1 Kings 18:21; Matthew 6:24
Elijah approached the people and said:
How long will you straddle the issue by advocating two different opinions?
– If the LORD is God, follow Him.
No one can serve two masters;
you cannot serve God and money.
– If the LORD is God, follow Him.
Monday of the Fifteenth Week in Ordinary Time
Commemoration of St. Alexius, Confessor (Traditional)
We want to be worthy of Jesus Christ. This entails taking up our cross and suffering whatever life throws at us. “It is not peace I have come to bring, but a sword.” (Mt 10:34-11:1) Even if everything is taken from us—even if our enemies turn out to be those of our own household—the only life worth having is life in Christ. That which belongs to God, even if it is crushed, will always increase and spread.
SAINT ALEXIUS, CONFESSOR

Saint Alexius, the son of the Senator Euphemian, renounced all earthly things, and departed as a pilgrim to Palestine. He returned after seven years, and in his father’s house was taken for an indigent beggar. There he died unknown in 404 A.D.
From the treatise On the Mysteries by Saint Ambrose, Bishop
(Nn. 8-11: SC 25 bis, 158-160)
We are born again of water and the Holy Ghost

What did you see in the baptistry? Water certainly, but not water alone. You see the Levites ministering there, the high priest asking questions and consecrating. First of all, the Apostle taught you that we must fix our eyes, not on the things that are seen but on the things that are unseen, for the things that are seen are for a time, but the things that are unseen are Eternal. In another place you may read that the invisible things of God, from the creation of the world, can be understood through the things that have been created, and His everlasting power and godhead can be known through His works. The LORD Himself says: If you do not believe Me, believe at least My works. Then believe that the presence of the godhead is there. You believe in its activity, and refuse to believe in its Presence? How could there be activity if there were no Presence beforehand?

### What you have to do
Condense the paragraph in the devotional reading above that begins "Saint Alexius, the son of the Senator Euphemian" into a brief list of its main facts.

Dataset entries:
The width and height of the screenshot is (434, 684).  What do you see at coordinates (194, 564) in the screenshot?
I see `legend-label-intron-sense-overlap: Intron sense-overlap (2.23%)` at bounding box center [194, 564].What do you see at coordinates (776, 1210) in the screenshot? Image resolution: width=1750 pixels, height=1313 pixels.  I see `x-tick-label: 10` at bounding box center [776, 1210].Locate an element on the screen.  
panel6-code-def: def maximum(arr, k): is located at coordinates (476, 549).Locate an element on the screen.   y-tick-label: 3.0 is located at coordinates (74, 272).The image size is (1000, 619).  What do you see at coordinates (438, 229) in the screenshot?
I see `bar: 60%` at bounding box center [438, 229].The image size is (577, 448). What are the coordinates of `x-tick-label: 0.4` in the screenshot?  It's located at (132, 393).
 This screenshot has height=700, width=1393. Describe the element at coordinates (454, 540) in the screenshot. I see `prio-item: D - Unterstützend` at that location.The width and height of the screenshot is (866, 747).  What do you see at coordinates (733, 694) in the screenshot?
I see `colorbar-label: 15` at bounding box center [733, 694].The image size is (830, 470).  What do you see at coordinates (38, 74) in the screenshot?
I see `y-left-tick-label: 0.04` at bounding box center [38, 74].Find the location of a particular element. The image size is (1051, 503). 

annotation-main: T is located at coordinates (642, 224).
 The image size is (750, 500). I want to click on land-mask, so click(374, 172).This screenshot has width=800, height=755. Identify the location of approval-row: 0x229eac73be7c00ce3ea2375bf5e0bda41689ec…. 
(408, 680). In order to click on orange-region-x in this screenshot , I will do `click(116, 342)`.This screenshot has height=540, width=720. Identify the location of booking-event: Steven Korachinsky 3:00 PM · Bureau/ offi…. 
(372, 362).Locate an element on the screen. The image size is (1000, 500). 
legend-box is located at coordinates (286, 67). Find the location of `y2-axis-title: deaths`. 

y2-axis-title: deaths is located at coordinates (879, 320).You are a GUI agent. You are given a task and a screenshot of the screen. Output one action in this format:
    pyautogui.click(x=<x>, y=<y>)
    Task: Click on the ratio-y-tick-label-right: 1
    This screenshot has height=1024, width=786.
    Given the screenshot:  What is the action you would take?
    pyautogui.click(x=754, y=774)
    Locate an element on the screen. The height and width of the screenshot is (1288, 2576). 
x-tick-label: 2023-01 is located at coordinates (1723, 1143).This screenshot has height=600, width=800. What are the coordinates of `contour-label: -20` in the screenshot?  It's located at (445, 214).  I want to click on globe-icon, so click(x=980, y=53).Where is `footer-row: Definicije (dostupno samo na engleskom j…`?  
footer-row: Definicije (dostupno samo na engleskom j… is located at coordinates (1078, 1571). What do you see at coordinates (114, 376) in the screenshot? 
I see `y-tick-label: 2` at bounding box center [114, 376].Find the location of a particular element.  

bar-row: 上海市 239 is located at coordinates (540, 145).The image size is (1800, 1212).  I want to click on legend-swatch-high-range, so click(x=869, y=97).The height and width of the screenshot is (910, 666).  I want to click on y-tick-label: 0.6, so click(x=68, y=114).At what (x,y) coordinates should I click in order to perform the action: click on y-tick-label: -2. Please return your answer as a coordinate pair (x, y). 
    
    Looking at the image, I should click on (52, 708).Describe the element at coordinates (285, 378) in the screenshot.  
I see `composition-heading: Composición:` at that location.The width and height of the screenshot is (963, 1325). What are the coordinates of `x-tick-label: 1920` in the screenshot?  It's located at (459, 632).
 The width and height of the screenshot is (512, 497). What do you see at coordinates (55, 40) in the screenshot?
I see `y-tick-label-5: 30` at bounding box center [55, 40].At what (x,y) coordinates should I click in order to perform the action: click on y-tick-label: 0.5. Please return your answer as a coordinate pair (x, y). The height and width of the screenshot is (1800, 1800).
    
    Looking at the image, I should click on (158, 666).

### Answer to the problem
- Saint Alexius was the son of the Senator Euphemian.
- He renounced all earthly things and left as a pilgrim for Palestine.
- He came back after seven years and was mistaken for an indigent beggar in his father's house.
- He died there unknown in 404 A.D.